___ EXERCISE DATA ___

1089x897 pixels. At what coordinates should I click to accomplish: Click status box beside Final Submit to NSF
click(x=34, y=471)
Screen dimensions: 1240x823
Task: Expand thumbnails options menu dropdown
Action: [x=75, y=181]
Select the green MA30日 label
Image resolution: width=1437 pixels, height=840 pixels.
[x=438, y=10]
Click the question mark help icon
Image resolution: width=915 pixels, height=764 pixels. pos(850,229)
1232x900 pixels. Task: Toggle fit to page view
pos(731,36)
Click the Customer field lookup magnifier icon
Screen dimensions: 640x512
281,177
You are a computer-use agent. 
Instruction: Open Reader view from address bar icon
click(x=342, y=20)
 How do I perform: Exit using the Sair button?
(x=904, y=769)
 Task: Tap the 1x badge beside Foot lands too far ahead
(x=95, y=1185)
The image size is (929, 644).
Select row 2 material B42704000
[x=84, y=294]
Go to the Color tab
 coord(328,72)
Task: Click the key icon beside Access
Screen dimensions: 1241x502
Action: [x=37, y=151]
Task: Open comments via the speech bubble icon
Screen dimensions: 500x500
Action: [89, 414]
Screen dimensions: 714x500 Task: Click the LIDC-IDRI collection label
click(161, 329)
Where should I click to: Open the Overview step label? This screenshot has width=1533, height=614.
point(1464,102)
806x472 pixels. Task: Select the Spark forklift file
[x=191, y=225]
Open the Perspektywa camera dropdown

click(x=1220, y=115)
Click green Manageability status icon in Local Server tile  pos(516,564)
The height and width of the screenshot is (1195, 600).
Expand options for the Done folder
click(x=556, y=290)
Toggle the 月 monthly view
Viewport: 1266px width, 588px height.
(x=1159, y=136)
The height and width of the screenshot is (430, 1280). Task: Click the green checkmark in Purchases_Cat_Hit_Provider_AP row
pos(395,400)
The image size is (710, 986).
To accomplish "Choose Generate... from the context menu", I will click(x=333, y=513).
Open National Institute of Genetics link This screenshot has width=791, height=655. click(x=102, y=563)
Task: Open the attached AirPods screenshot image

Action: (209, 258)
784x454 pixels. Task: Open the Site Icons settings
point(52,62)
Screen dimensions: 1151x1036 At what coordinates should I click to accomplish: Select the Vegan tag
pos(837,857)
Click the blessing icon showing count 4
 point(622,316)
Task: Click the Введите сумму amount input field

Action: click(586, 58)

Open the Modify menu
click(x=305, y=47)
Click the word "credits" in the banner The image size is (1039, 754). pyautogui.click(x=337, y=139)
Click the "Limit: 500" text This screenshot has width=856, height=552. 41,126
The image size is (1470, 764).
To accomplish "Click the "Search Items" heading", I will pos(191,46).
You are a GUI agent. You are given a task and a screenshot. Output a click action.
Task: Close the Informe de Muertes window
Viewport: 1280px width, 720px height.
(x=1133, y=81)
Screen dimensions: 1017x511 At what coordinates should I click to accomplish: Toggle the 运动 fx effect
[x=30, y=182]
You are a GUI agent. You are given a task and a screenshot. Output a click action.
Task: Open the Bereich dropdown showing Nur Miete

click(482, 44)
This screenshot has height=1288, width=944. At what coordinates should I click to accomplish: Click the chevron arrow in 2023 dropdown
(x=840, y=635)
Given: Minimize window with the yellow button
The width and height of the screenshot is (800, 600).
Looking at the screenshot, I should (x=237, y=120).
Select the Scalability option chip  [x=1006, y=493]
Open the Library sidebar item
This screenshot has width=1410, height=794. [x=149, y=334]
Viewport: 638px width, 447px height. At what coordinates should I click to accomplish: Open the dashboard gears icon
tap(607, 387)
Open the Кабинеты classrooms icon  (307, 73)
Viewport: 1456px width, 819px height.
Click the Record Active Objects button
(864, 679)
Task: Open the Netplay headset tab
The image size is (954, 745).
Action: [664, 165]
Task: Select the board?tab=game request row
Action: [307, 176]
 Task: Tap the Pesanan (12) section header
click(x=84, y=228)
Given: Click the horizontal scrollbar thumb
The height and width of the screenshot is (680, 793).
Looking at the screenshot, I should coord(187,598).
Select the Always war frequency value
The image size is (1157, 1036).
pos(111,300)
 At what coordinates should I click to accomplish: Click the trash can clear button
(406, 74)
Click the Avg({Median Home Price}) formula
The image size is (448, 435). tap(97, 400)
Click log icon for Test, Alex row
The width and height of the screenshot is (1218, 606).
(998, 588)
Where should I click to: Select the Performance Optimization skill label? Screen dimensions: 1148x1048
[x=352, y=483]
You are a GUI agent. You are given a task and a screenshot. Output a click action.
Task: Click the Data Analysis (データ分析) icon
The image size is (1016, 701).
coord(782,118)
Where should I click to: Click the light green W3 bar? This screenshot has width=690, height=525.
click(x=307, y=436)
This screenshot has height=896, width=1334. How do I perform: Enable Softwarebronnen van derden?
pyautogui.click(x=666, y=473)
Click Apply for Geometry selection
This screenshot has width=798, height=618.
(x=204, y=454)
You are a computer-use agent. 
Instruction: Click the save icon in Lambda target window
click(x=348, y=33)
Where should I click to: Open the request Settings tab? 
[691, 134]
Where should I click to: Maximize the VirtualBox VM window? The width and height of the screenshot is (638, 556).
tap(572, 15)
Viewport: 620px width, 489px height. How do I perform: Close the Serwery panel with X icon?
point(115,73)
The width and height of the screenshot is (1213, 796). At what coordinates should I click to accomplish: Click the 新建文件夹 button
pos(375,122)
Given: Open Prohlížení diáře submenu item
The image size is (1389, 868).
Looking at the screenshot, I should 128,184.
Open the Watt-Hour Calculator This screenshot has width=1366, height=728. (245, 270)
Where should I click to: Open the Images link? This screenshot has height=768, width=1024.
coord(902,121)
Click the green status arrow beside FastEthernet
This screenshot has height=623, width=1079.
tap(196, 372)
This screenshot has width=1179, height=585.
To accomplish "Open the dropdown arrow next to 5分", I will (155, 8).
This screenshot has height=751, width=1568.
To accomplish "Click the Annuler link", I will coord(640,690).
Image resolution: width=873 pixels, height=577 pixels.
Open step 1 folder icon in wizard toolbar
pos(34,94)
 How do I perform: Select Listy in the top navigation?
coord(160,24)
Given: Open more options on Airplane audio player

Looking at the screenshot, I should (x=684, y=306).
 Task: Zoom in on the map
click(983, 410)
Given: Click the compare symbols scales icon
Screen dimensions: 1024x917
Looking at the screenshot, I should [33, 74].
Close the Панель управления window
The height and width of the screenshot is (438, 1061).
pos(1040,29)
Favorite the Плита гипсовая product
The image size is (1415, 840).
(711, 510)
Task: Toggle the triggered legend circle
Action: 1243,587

___

EXERCISE BRIEF: Copy out the lines above exactly, beginning at the one that contains "The height and width of the screenshot is (1195, 600)." and ending at the one that contains "Click the word".

PROBLEM SOLUTION:
The height and width of the screenshot is (1195, 600).
Expand options for the Done folder
click(x=556, y=290)
Toggle the 月 monthly view
Viewport: 1266px width, 588px height.
(x=1159, y=136)
The height and width of the screenshot is (430, 1280). Task: Click the green checkmark in Purchases_Cat_Hit_Provider_AP row
pos(395,400)
The image size is (710, 986).
To accomplish "Choose Generate... from the context menu", I will click(x=333, y=513).
Open National Institute of Genetics link This screenshot has width=791, height=655. click(x=102, y=563)
Task: Open the attached AirPods screenshot image

Action: (209, 258)
784x454 pixels. Task: Open the Site Icons settings
point(52,62)
Screen dimensions: 1151x1036 At what coordinates should I click to accomplish: Select the Vegan tag
pos(837,857)
Click the blessing icon showing count 4
 point(622,316)
Task: Click the Введите сумму amount input field

Action: click(586, 58)

Open the Modify menu
click(x=305, y=47)
Click the word "credits" in the banner The image size is (1039, 754). pyautogui.click(x=337, y=139)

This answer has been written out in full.